» **ACTIVITY**:
Write the material out again, line by line, exactly as it is.

» **THE RECORDS**:
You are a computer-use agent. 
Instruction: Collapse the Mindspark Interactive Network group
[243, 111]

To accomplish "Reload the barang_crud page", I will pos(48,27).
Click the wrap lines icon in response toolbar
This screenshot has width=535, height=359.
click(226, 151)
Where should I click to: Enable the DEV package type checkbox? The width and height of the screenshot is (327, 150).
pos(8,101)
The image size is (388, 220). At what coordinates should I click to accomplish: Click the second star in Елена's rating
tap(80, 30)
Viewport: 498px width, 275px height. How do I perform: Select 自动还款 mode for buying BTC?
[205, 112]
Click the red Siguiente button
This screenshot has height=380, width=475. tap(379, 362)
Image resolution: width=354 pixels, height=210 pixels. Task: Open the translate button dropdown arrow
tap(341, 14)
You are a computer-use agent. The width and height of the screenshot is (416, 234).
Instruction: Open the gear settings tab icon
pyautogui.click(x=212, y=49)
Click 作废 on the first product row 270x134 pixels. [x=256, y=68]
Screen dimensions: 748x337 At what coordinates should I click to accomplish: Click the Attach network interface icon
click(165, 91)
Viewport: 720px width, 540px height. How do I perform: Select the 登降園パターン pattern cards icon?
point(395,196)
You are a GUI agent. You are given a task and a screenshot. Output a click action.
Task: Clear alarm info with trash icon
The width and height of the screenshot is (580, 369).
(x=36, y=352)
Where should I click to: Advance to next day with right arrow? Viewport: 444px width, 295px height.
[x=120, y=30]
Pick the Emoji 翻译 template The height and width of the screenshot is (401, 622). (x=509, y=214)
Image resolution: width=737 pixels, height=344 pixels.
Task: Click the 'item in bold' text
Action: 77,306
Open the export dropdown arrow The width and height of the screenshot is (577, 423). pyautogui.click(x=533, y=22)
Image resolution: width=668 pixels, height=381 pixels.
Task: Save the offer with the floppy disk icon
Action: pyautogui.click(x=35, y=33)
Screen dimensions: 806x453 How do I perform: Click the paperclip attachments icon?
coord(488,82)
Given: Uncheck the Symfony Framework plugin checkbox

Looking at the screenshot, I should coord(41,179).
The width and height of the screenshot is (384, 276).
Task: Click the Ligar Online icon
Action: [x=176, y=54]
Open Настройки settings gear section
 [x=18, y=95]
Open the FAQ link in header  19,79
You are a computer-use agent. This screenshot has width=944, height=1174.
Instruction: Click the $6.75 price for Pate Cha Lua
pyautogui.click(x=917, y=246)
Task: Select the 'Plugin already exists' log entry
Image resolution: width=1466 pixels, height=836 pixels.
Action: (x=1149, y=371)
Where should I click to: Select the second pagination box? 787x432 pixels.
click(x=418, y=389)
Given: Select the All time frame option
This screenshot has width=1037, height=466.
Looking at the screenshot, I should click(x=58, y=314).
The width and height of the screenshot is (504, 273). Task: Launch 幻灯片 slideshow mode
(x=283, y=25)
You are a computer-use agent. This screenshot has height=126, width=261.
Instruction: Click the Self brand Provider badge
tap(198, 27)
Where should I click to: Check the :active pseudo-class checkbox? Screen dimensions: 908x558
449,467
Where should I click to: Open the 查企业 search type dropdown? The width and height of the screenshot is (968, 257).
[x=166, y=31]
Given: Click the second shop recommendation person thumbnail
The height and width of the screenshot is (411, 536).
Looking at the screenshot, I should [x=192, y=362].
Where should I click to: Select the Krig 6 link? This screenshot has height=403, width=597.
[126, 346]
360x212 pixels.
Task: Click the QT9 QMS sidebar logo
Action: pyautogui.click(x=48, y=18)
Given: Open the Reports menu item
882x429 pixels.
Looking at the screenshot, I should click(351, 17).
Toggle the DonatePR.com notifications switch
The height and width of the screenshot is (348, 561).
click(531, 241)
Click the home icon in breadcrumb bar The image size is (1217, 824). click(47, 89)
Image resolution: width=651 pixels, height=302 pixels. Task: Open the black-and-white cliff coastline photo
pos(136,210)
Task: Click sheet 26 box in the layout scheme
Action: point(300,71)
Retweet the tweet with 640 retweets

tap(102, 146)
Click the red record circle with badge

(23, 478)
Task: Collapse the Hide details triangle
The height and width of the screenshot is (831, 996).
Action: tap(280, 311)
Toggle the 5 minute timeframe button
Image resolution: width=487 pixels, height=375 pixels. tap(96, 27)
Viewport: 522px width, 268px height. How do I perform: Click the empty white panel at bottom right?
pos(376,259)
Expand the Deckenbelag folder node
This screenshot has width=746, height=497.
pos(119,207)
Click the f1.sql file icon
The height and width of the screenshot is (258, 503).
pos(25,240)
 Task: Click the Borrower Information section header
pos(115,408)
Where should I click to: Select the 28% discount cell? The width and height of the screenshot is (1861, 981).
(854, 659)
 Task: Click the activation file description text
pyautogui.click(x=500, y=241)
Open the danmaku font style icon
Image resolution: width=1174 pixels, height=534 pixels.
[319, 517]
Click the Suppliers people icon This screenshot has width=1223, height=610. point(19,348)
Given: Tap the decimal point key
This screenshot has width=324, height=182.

» **TASK ANSWER**:
You are a computer-use agent. 
Instruction: Collapse the Mindspark Interactive Network group
[243, 111]

To accomplish "Reload the barang_crud page", I will pos(48,27).
Click the wrap lines icon in response toolbar
This screenshot has width=535, height=359.
click(226, 151)
Where should I click to: Enable the DEV package type checkbox? The width and height of the screenshot is (327, 150).
pos(8,101)
The image size is (388, 220). At what coordinates should I click to accomplish: Click the second star in Елена's rating
tap(80, 30)
Viewport: 498px width, 275px height. How do I perform: Select 自动还款 mode for buying BTC?
[205, 112]
Click the red Siguiente button
This screenshot has height=380, width=475. tap(379, 362)
Image resolution: width=354 pixels, height=210 pixels. Task: Open the translate button dropdown arrow
tap(341, 14)
You are a computer-use agent. The width and height of the screenshot is (416, 234).
Instruction: Open the gear settings tab icon
pyautogui.click(x=212, y=49)
Click 作废 on the first product row 270x134 pixels. [x=256, y=68]
Screen dimensions: 748x337 At what coordinates should I click to accomplish: Click the Attach network interface icon
click(165, 91)
Viewport: 720px width, 540px height. How do I perform: Select the 登降園パターン pattern cards icon?
point(395,196)
You are a GUI agent. You are given a task and a screenshot. Output a click action.
Task: Clear alarm info with trash icon
The width and height of the screenshot is (580, 369).
(x=36, y=352)
Where should I click to: Advance to next day with right arrow? Viewport: 444px width, 295px height.
[x=120, y=30]
Pick the Emoji 翻译 template The height and width of the screenshot is (401, 622). (x=509, y=214)
Image resolution: width=737 pixels, height=344 pixels.
Task: Click the 'item in bold' text
Action: 77,306
Open the export dropdown arrow The width and height of the screenshot is (577, 423). pyautogui.click(x=533, y=22)
Image resolution: width=668 pixels, height=381 pixels.
Task: Save the offer with the floppy disk icon
Action: pyautogui.click(x=35, y=33)
Screen dimensions: 806x453 How do I perform: Click the paperclip attachments icon?
coord(488,82)
Given: Uncheck the Symfony Framework plugin checkbox

Looking at the screenshot, I should coord(41,179).
The width and height of the screenshot is (384, 276).
Task: Click the Ligar Online icon
Action: [x=176, y=54]
Open Настройки settings gear section
 [x=18, y=95]
Open the FAQ link in header  19,79
You are a computer-use agent. This screenshot has width=944, height=1174.
Instruction: Click the $6.75 price for Pate Cha Lua
pyautogui.click(x=917, y=246)
Task: Select the 'Plugin already exists' log entry
Image resolution: width=1466 pixels, height=836 pixels.
Action: (x=1149, y=371)
Where should I click to: Select the second pagination box? 787x432 pixels.
click(x=418, y=389)
Given: Select the All time frame option
This screenshot has width=1037, height=466.
Looking at the screenshot, I should click(x=58, y=314).
The width and height of the screenshot is (504, 273). Task: Launch 幻灯片 slideshow mode
(x=283, y=25)
You are a computer-use agent. This screenshot has height=126, width=261.
Instruction: Click the Self brand Provider badge
tap(198, 27)
Where should I click to: Check the :active pseudo-class checkbox? Screen dimensions: 908x558
449,467
Where should I click to: Open the 查企业 search type dropdown? The width and height of the screenshot is (968, 257).
[x=166, y=31]
Given: Click the second shop recommendation person thumbnail
The height and width of the screenshot is (411, 536).
Looking at the screenshot, I should [x=192, y=362].
Where should I click to: Select the Krig 6 link? This screenshot has height=403, width=597.
[126, 346]
360x212 pixels.
Task: Click the QT9 QMS sidebar logo
Action: pyautogui.click(x=48, y=18)
Given: Open the Reports menu item
882x429 pixels.
Looking at the screenshot, I should click(351, 17).
Toggle the DonatePR.com notifications switch
The height and width of the screenshot is (348, 561).
click(531, 241)
Click the home icon in breadcrumb bar The image size is (1217, 824). click(47, 89)
Image resolution: width=651 pixels, height=302 pixels. Task: Open the black-and-white cliff coastline photo
pos(136,210)
Task: Click sheet 26 box in the layout scheme
Action: point(300,71)
Retweet the tweet with 640 retweets

tap(102, 146)
Click the red record circle with badge

(23, 478)
Task: Collapse the Hide details triangle
The height and width of the screenshot is (831, 996).
Action: tap(280, 311)
Toggle the 5 minute timeframe button
Image resolution: width=487 pixels, height=375 pixels. tap(96, 27)
Viewport: 522px width, 268px height. How do I perform: Click the empty white panel at bottom right?
pos(376,259)
Expand the Deckenbelag folder node
This screenshot has width=746, height=497.
pos(119,207)
Click the f1.sql file icon
The height and width of the screenshot is (258, 503).
pos(25,240)
 Task: Click the Borrower Information section header
pos(115,408)
Where should I click to: Select the 28% discount cell? The width and height of the screenshot is (1861, 981).
(854, 659)
 Task: Click the activation file description text
pyautogui.click(x=500, y=241)
Open the danmaku font style icon
Image resolution: width=1174 pixels, height=534 pixels.
[319, 517]
Click the Suppliers people icon This screenshot has width=1223, height=610. point(19,348)
Given: Tap the decimal point key
This screenshot has width=324, height=182.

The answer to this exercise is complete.